──────── Records for the task

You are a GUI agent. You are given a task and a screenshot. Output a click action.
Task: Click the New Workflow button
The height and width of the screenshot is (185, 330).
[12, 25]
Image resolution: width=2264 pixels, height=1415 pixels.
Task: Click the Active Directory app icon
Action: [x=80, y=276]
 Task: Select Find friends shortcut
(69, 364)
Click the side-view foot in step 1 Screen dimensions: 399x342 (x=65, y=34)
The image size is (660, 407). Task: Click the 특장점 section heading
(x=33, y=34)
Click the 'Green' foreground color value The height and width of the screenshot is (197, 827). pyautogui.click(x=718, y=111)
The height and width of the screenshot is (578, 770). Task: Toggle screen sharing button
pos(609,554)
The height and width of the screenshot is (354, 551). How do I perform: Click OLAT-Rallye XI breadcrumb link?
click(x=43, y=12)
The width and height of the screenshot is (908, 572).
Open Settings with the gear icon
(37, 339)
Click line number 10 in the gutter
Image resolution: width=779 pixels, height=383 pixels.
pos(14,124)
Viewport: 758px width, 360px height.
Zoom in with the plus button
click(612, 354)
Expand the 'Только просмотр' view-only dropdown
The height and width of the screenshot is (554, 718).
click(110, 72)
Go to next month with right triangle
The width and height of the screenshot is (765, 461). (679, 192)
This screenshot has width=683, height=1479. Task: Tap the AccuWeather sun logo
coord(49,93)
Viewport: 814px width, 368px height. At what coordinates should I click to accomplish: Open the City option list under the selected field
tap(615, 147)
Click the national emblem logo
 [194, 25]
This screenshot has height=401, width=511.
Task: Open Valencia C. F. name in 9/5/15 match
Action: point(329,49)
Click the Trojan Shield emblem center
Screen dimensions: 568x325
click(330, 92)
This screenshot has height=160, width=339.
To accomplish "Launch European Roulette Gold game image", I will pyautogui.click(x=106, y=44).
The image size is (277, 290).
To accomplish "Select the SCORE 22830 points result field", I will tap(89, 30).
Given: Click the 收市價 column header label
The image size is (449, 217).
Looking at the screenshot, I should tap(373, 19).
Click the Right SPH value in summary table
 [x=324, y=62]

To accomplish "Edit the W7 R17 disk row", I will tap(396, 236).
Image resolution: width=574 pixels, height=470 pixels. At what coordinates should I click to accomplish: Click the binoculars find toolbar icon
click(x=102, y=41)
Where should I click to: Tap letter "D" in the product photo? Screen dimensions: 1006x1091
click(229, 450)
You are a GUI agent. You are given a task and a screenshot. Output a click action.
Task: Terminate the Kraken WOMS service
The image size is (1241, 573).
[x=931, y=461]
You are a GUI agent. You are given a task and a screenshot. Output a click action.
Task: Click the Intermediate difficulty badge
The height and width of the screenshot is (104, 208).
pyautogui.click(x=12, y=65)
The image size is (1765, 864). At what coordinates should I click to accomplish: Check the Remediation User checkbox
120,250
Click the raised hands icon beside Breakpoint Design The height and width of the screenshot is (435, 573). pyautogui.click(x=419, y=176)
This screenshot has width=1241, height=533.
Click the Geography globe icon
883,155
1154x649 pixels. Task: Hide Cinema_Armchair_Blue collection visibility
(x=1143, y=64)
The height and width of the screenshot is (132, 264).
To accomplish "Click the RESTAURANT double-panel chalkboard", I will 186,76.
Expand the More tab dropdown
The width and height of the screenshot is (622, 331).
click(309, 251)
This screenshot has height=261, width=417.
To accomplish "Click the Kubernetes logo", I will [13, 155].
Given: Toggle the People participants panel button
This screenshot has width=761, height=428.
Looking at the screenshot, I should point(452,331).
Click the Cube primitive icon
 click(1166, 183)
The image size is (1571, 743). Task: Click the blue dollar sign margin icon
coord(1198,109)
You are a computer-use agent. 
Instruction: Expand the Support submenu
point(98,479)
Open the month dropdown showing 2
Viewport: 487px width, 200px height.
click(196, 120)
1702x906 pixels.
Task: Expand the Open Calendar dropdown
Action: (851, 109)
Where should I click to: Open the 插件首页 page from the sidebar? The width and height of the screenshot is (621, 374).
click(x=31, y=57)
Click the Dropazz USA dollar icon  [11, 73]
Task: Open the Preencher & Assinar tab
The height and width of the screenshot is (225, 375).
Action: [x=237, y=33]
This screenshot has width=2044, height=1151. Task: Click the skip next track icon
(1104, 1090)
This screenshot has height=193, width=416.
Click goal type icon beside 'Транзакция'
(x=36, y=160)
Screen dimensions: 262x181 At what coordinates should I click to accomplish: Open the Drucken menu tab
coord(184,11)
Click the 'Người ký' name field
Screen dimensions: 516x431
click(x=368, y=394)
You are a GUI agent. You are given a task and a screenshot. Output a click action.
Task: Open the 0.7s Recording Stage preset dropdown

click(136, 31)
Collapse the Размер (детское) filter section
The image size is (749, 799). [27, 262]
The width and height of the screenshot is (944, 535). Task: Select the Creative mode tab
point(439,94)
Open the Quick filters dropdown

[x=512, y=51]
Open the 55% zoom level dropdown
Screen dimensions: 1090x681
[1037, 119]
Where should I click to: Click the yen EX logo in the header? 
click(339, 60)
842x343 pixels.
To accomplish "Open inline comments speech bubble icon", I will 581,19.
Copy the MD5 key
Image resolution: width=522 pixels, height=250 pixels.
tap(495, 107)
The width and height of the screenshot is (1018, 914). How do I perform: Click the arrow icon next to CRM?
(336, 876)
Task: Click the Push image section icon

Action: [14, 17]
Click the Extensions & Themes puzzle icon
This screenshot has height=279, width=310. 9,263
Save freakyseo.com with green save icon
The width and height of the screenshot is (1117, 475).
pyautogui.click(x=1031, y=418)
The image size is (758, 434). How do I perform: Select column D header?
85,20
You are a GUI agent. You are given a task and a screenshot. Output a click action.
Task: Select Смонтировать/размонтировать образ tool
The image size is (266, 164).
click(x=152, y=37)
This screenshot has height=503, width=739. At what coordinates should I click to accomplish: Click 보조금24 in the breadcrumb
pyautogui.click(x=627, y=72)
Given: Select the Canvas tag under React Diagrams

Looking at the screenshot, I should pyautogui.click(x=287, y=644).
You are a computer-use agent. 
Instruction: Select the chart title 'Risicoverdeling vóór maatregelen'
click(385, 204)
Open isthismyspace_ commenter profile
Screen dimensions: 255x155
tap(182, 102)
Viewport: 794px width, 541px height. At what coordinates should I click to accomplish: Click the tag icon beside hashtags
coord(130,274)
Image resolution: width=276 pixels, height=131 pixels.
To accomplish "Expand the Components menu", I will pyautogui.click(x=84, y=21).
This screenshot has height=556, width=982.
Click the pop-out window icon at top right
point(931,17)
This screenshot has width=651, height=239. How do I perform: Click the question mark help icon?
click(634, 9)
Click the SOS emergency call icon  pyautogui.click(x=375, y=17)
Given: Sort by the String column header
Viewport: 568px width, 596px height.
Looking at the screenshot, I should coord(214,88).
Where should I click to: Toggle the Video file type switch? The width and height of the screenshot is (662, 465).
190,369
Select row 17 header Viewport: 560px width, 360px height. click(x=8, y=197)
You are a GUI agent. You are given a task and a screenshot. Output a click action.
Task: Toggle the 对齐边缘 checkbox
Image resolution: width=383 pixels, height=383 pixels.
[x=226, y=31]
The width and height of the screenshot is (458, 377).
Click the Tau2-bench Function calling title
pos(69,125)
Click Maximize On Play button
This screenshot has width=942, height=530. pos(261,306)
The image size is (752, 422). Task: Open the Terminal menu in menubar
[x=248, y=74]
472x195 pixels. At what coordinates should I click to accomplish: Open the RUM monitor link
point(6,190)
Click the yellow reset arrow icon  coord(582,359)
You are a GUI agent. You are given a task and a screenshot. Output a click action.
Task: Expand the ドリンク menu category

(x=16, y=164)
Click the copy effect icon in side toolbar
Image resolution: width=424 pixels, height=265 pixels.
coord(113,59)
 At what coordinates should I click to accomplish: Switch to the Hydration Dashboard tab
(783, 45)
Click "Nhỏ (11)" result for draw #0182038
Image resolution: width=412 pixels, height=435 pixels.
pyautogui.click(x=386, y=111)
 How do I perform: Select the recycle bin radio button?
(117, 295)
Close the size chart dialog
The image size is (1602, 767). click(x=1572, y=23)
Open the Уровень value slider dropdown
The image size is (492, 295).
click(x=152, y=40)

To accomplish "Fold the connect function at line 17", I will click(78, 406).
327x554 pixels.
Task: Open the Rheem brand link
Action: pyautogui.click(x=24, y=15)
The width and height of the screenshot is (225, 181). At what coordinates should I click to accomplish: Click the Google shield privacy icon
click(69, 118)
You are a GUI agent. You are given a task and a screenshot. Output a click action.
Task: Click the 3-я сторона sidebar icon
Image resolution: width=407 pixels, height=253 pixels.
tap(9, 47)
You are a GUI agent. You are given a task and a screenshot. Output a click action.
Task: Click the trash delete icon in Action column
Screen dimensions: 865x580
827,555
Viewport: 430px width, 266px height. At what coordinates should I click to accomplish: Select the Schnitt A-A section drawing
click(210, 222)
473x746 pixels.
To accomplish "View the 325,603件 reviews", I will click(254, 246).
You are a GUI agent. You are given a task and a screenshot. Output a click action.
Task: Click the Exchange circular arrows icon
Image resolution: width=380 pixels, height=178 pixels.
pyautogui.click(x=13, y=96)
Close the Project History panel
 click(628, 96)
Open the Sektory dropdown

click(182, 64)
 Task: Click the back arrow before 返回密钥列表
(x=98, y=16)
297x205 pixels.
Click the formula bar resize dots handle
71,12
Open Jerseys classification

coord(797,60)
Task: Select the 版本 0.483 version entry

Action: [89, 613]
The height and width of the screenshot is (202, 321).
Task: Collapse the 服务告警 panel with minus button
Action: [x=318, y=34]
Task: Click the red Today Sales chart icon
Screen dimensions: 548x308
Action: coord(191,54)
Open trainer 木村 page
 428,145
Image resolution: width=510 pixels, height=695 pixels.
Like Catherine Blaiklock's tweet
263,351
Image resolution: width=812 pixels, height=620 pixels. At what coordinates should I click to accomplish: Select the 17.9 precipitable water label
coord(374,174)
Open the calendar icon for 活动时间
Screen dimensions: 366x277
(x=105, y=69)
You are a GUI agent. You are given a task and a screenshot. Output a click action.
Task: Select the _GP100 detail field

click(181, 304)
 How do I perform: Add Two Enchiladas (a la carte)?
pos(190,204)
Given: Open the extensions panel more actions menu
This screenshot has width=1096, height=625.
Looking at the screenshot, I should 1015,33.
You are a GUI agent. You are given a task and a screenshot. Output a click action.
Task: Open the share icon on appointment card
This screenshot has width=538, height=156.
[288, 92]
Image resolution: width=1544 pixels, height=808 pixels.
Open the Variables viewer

────────────────

— The problem —
Rewrite the listing from the line that has "473x746 pixels." through the line that has "will click(254, 246).", keeping every request line unchanged and shifting each coordinate in the answers up by 141.

— Solved problem —
473x746 pixels.
To accomplish "View the 325,603件 reviews", I will click(395, 387).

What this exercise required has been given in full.